TO DO —
Restate word for word the lines of the entries below, starting with the line that holds "Where should I click to: Click the settings" and ending with the line that holds "Image resolution: width=759", and no others.

Stored records:

_ _ _ _

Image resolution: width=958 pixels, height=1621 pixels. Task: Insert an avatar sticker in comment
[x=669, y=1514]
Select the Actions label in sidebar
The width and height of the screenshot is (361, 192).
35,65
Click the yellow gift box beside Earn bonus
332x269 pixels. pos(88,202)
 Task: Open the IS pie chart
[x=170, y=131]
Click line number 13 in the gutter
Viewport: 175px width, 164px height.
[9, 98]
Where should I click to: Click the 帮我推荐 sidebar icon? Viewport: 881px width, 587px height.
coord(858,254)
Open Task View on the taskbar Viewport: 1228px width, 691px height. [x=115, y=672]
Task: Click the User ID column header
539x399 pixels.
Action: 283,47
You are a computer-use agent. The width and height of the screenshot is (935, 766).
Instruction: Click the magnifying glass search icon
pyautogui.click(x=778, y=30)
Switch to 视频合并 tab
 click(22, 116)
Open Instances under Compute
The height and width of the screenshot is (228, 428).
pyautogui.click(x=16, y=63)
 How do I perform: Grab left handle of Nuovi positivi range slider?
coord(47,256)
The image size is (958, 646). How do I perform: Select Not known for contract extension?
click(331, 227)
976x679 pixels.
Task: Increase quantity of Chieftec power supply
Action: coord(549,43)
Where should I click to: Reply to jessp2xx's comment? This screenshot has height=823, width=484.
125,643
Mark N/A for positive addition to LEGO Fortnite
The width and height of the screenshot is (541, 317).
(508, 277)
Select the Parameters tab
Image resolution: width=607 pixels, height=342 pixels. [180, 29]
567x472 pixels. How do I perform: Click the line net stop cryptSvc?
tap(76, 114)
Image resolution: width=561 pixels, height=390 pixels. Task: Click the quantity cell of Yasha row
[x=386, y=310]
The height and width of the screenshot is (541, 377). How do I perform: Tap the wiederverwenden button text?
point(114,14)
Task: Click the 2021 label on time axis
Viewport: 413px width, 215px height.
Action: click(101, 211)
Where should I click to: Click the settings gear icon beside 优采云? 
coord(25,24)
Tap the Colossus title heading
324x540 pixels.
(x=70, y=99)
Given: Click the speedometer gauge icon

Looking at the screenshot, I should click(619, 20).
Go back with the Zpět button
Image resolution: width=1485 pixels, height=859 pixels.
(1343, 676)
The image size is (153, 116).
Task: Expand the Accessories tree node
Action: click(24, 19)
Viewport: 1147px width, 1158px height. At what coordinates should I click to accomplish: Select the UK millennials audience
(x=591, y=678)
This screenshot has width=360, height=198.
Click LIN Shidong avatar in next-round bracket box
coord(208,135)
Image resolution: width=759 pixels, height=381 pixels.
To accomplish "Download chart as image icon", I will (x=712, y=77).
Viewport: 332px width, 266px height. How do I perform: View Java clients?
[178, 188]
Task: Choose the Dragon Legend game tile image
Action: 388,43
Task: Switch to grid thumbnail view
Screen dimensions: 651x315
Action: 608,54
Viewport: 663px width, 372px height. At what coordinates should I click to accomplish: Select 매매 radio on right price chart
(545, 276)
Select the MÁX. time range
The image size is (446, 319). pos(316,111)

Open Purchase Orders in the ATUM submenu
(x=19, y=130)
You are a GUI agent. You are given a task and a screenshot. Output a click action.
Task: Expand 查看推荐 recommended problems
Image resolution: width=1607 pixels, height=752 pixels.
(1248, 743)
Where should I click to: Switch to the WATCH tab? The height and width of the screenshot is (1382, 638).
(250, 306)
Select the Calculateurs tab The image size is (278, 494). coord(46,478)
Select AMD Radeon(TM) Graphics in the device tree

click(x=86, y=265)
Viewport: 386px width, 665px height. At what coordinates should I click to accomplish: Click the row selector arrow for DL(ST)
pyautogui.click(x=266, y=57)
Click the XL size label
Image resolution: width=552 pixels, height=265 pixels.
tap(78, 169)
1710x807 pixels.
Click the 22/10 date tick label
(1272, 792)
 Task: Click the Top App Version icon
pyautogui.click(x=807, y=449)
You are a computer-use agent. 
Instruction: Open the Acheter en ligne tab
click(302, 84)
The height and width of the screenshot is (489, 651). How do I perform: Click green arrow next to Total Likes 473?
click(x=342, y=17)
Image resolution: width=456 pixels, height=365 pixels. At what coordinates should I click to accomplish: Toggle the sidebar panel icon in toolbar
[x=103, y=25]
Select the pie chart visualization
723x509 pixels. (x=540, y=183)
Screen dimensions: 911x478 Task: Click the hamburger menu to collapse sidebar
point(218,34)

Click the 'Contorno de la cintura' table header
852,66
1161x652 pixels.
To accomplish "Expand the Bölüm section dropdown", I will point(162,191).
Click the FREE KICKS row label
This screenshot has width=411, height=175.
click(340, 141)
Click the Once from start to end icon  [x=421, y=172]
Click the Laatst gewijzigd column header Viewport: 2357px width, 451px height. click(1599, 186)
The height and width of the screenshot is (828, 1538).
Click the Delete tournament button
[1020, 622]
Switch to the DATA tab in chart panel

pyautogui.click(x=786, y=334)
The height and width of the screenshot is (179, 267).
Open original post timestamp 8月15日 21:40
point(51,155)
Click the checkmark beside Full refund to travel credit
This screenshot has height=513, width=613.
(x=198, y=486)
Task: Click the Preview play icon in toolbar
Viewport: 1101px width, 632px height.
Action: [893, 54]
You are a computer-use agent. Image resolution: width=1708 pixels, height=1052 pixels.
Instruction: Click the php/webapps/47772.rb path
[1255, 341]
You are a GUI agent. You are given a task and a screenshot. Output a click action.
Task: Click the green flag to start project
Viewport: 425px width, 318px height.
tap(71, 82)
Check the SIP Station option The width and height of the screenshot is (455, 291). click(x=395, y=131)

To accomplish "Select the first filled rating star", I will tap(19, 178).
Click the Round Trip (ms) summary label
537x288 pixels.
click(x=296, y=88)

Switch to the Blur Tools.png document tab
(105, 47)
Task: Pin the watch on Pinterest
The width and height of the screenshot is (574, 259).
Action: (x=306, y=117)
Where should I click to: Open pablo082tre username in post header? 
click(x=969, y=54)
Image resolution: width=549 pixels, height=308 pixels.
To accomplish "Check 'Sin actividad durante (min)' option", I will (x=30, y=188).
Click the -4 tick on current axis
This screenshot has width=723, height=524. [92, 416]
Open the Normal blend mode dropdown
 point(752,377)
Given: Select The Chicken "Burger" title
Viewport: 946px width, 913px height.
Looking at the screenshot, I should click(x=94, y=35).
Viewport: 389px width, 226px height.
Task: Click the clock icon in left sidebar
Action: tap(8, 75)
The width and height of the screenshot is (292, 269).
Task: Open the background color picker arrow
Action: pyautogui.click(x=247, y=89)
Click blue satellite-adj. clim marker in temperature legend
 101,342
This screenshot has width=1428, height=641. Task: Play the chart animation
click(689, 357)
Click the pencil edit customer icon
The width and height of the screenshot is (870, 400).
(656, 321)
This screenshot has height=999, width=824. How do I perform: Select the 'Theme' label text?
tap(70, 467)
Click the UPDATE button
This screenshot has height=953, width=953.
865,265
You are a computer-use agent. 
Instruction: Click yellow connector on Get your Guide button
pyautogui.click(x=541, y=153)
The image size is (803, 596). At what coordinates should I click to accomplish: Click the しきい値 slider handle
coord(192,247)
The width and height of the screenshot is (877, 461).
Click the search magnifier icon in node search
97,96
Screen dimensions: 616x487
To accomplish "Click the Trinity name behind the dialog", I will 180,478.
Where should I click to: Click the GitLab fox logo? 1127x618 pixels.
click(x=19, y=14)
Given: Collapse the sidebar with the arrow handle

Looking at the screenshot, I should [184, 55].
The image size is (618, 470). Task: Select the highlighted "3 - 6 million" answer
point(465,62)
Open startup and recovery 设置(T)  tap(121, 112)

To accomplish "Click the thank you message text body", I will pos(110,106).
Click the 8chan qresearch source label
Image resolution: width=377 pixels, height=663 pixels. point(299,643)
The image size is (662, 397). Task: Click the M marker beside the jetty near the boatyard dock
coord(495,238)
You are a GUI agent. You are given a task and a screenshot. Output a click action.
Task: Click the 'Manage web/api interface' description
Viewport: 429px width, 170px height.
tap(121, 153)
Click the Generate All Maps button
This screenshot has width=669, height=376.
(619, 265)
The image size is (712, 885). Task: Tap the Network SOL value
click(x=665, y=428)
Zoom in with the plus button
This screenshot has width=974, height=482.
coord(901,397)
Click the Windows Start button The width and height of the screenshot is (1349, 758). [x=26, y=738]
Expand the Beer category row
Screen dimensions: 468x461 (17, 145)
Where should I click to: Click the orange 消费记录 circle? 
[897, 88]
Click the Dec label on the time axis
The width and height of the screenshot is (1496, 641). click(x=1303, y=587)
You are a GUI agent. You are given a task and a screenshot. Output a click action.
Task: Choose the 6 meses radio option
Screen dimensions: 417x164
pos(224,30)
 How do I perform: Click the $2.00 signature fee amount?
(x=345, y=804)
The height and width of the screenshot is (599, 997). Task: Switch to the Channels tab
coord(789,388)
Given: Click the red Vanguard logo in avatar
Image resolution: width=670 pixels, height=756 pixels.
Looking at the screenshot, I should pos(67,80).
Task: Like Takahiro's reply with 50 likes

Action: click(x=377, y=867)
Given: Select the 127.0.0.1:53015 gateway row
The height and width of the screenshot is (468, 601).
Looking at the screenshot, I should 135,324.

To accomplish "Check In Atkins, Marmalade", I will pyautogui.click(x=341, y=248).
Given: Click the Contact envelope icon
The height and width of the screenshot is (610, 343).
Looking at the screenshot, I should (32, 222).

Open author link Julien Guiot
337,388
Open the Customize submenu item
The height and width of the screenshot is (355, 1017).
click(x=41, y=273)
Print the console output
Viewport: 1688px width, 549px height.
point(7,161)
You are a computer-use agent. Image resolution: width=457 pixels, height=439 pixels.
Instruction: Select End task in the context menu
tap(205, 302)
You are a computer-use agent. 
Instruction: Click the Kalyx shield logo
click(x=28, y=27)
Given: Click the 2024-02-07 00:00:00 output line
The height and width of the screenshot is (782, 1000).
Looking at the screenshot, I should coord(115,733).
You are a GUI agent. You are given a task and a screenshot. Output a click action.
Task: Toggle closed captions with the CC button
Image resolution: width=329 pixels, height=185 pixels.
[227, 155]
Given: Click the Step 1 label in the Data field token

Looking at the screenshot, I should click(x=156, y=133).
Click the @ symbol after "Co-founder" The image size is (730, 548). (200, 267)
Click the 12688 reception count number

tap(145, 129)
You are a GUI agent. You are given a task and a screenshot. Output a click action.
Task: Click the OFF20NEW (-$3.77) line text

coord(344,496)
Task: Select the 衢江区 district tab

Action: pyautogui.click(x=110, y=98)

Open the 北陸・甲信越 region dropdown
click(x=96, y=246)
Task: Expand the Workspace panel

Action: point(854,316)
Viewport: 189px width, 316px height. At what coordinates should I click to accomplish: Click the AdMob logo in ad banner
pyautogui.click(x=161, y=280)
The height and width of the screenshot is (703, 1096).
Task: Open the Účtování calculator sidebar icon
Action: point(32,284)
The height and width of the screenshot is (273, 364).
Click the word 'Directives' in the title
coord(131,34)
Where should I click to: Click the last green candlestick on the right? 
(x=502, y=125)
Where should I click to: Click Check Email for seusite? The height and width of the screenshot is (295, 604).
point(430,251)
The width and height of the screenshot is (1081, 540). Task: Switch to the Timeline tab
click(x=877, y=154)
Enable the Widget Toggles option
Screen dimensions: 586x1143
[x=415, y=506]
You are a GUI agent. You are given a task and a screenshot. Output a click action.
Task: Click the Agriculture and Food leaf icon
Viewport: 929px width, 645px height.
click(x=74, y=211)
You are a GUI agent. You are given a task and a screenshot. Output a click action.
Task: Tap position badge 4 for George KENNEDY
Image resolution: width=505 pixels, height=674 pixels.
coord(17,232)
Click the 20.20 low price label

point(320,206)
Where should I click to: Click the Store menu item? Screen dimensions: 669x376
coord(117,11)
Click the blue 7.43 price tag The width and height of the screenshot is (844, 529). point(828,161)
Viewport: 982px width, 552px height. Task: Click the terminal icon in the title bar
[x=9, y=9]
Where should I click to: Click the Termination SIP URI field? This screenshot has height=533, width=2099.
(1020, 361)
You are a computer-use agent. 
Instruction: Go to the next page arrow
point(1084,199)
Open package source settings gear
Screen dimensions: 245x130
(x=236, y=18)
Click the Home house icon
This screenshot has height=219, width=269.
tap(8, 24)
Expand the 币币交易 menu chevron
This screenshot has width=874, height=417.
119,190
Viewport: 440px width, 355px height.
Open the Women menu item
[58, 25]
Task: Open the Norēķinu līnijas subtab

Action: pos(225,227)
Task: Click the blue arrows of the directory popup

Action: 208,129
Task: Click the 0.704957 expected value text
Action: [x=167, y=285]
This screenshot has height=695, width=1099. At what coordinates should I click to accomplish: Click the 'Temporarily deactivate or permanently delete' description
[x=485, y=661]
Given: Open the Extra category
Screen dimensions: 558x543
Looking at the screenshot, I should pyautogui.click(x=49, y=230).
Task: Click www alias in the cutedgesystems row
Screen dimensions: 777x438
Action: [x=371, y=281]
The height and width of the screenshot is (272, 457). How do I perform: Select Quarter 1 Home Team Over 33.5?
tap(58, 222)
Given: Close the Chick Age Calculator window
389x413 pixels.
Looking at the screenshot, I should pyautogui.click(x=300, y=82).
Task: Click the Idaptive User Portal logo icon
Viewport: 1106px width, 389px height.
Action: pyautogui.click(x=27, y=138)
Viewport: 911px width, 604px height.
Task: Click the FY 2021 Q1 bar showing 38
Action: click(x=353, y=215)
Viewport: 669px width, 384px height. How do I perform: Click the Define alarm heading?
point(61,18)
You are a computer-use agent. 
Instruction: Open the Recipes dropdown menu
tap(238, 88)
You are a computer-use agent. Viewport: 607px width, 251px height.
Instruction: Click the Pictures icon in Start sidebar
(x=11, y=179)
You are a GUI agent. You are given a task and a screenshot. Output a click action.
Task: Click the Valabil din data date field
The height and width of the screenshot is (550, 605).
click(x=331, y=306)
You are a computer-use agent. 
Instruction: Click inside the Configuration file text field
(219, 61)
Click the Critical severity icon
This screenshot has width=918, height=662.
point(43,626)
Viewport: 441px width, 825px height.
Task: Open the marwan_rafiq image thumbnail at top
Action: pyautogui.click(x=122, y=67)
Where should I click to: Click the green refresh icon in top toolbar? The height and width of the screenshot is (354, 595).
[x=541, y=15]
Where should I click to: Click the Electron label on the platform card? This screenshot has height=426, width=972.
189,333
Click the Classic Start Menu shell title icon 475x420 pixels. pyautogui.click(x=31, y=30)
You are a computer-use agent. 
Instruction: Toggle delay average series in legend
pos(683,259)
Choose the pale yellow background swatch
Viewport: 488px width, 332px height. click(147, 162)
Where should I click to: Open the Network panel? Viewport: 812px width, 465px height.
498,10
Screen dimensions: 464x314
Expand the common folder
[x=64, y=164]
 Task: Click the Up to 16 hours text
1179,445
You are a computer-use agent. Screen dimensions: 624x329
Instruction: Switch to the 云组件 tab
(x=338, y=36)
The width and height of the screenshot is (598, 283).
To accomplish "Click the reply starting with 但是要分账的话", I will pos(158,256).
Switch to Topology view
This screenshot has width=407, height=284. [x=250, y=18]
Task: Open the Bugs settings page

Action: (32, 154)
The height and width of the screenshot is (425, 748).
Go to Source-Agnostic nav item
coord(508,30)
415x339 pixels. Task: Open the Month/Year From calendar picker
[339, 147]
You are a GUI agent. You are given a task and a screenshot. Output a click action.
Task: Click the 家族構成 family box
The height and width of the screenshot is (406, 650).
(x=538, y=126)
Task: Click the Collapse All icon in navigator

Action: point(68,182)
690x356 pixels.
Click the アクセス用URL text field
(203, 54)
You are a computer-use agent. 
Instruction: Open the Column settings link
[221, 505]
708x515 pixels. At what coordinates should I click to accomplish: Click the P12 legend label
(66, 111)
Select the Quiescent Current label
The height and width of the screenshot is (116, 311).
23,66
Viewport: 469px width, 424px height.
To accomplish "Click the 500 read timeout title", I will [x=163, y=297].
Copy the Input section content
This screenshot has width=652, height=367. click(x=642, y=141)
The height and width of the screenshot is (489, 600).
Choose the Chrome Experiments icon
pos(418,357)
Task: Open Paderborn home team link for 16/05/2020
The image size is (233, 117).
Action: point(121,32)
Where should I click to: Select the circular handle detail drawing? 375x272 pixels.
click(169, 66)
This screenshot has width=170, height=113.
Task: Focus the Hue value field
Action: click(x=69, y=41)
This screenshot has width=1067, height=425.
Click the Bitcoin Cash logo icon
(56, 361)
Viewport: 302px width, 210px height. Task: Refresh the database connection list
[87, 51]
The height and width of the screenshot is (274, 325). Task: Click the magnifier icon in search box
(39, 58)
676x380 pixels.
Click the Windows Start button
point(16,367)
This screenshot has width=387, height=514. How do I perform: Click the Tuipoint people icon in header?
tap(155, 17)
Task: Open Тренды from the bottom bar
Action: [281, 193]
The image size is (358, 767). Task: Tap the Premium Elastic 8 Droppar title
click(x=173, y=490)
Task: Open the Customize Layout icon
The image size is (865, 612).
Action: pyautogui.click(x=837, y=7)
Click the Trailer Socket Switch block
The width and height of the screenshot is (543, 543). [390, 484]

_ _ _ _

YOUR SOLUTION —
Where should I click to: Click the settings gear icon beside 优采云? 
coord(25,24)
Tap the Colossus title heading
324x540 pixels.
(x=70, y=99)
Given: Click the speedometer gauge icon

Looking at the screenshot, I should click(619, 20).
Go back with the Zpět button
Image resolution: width=1485 pixels, height=859 pixels.
(1343, 676)
The image size is (153, 116).
Task: Expand the Accessories tree node
Action: click(24, 19)
Viewport: 1147px width, 1158px height. At what coordinates should I click to accomplish: Select the UK millennials audience
(x=591, y=678)
This screenshot has width=360, height=198.
Click LIN Shidong avatar in next-round bracket box
coord(208,135)
Image resolution: width=759 pixels, height=381 pixels.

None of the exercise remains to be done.